An American scientist convicted of lying to US authorities about payments from China while he was at Harvard University has rebuilt his research lab in Shenzhen, China, to pursue technology the Chinese government has identified as a national priority: embedding electronics into the human brain.
Charles Lieber, 67, is among the world’s leading researchers in brain-computer interfaces. The technology has shown promise in treating conditions such as amyotrophic lateral sclerosis and restoring movement in paralyzed people.
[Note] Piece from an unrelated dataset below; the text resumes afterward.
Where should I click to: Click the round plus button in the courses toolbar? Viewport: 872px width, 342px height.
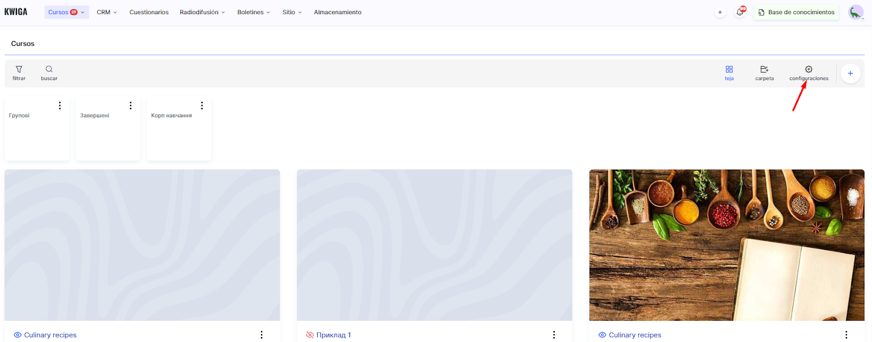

It also has potential military applications: Scientists at the Chinese People’s Liberation Army have investigated brain interfaces as a way to engineer super soldiers by boosting mental agility and situational awareness, according to the US Department of Defense.
Photo: Reuters
Lieber was found guilty by a jury and convicted in December 2021 of making false statements to US federal investigators about his ties to a Chinese state program to recruit overseas talent and tax offenses related to payments he received from a Chinese university.
He served two days in prison and six months under house arrest, and was fined US$50,000 and ordered to pay US$33,600 in restitution to the US Internal Revenue Service.
During the case, his defense said he had an incurable lymphoma, which was in remission, and he was fighting for his life.
Three years after he was sentenced, Lieber is overseeing China’s state-funded i-BRAIN, or the Institute for Brain Research, Advanced Interfaces and Neurotechnologies, with access to dedicated nanofabrication equipment and primate research infrastructure unavailable to him at Harvard.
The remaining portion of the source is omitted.